Android Competition.  I hope, and I'm confident this is the case, that Steve and Apple know that Google is a different kind of competitor that Microsoft is in the las decade.  Google is just as capable of innovation as Apple is (san a visionary like Steve) with a completely different take on mobile.  

It's important for Apple not to think simply it can out-innovate Google.  iPhone OS that powers the iDevices is the key to everything at this point.  In 1984, it "thought different" with the Macintosh.  In 1997, Apple thought different with the iPhone.  

It's time for Apple to "think different" with the iPhone OS and change the dynamics of the mobile landscape again.

Personally, I'm glad there is a Google that is pushing Apple team so hard.

Tuesday, May 18, 2010

iPhone And iPad Taking Spotlight from Macbooks

It used to be that any time Apple introduces a new Macbook revision, it was cause for celebration in the blogosphere. These days, unless we get something extraordinary, you hear it for a day, maybe two, and it's back to iPhones, and now, iPads.

What does this say about the state of mobile computing? How about our expectations of of a digital mobile life?

Arguably, we are more excited about the next iPhone that we just were with the last Macbook Pro refresh and today's Macbook update. And believe me, the 2.4Ghz speed increase and a 43% uptick in battery life to 10 hours ain't nuthin' to sneeze at.

I am sure the Macbook will be a huge hit with the fans and anyone looking for a first rate laptop. Still, it isn't the huge attention draw it once was.

I do foresee a day when Apple blurs the line between the iPad and the low-end Macbook. How? Adding more traditional Macbook features to the iPad, such as camera and mouse support while simply killing off the Macbook all together.

iPads will be able to compete effectively with the low-end Windows laptops and the assortment of netbooks on the market. Furthermore, it will help Apple solidify its position as a provider that offers a range of mobile solutions based on the users specific needs.

What it does say about mobile computing is that we demand mobile to put a light device with a long battery life for consuming. While the iPad and iPhone are not perfection solutions for productivity in areas where you need a keyboard, Apple does offer solutions on that end.

I imagine the iPads to be more modular - Apple and 3rd party accessory makers will be able to offer modules to enhance users' needs. This may be the same for the iPhone and iPod Touch.

Macbooks and Macs remain integral parts of Apple's line-up but for now and likely from here on out, the iDevices will dominate the spotlight.
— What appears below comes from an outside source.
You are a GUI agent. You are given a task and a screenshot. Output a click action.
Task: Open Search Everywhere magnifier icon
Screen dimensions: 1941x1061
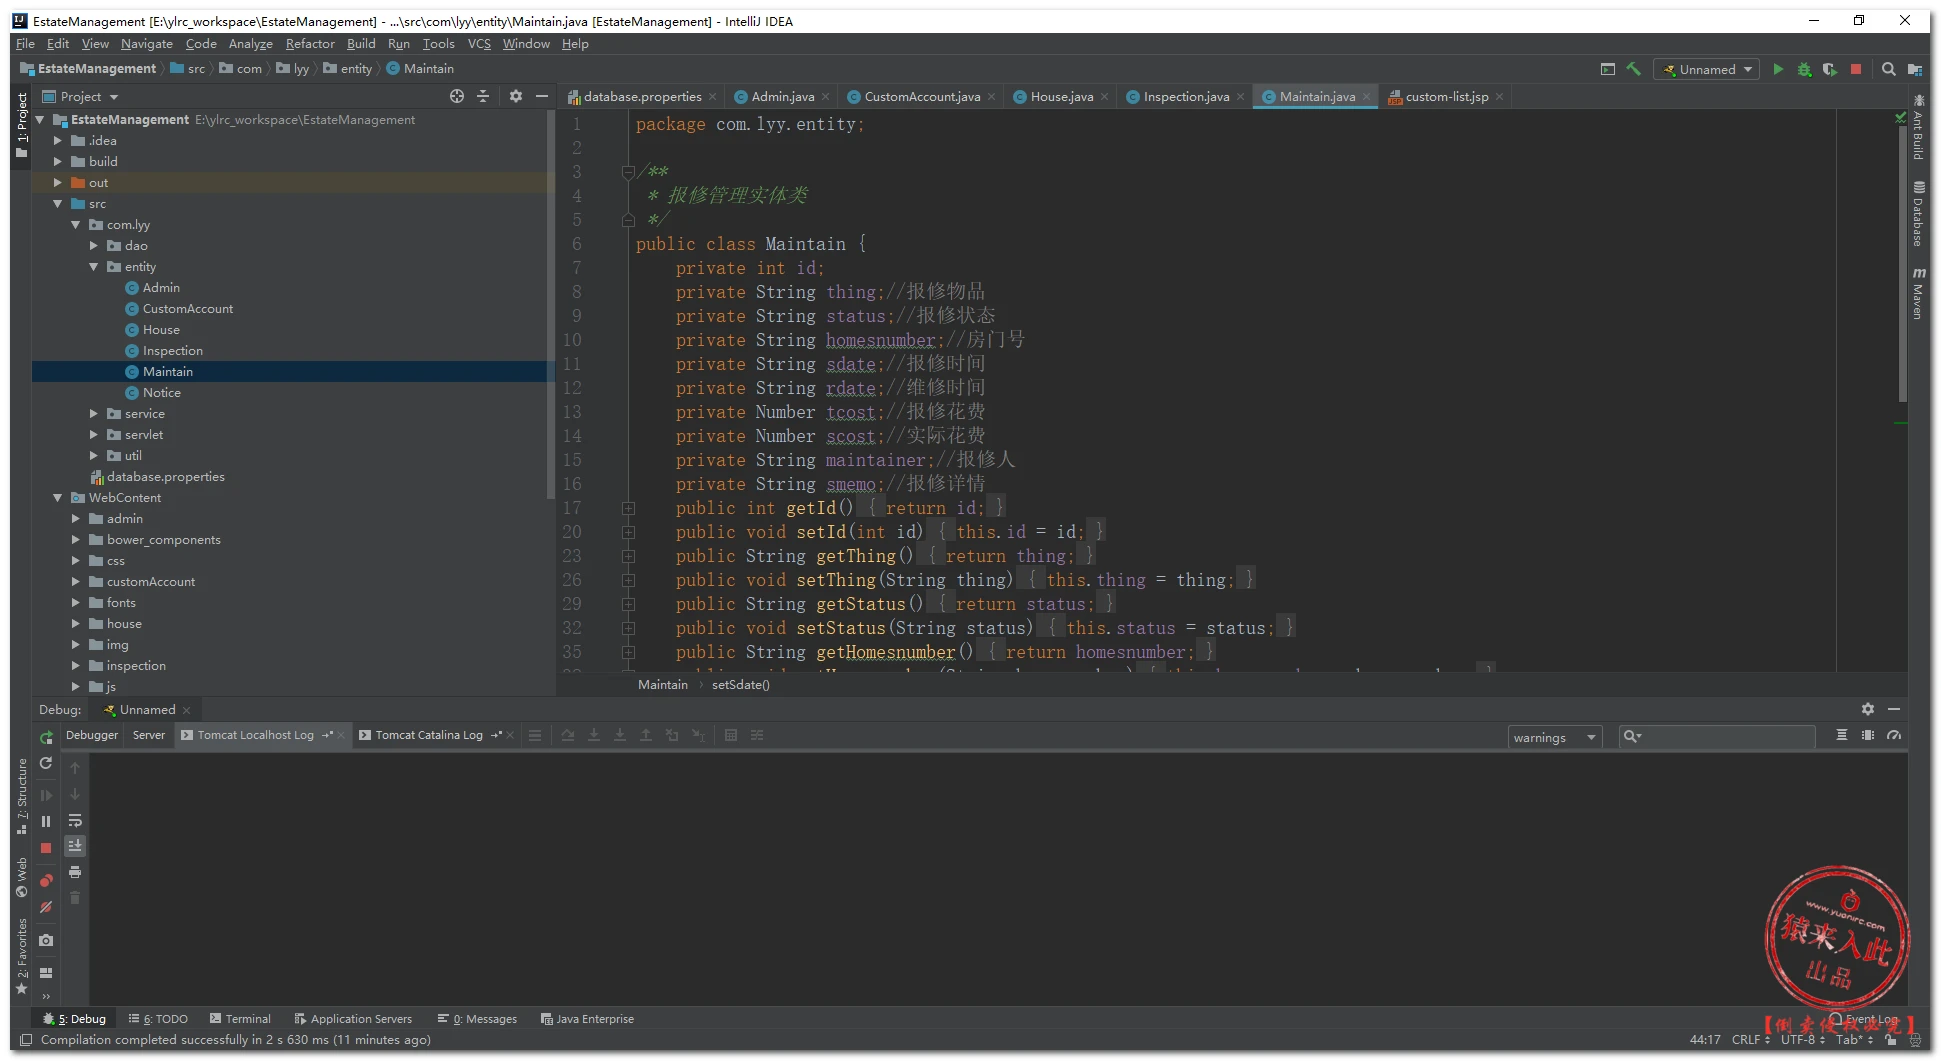pos(1888,69)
Don't despair, my fellow mobile warriors, this is a good thing. Perhaps this is why in a recent e-mail spat with Gawker, Steve Jobs said PC guys are feeling like things are slipping away from them.

Steve is right.

Tuesday, May 11, 2010

My Tweets About Apple, AT&T, and the iPhone

This is today’s blog-tweets on the iPhone. It’s incredible how stories on Apple suddenly have a life of its own.

But that’s because Apple is a beloved company that came out with product after product that changes the computing and mobile experiences. Most of us, mobile warriors, like it.

Of course, there are those out there will unwilling or unable to accept it. If even you aren’t fine with how Apple does its business (which is to make money), you have to at least appreciate what they’ve done to shake things up.

The latest story is Apple’s contract with AT&T and that has provided the Internet a lot of posts, clicks, and ads. Fine with me.

Now the tweets:

iPhone: lots of reports on Apple_AT&T contract. Engadget found court documents declaring the contract was for 5-years, through 2012. (part 1)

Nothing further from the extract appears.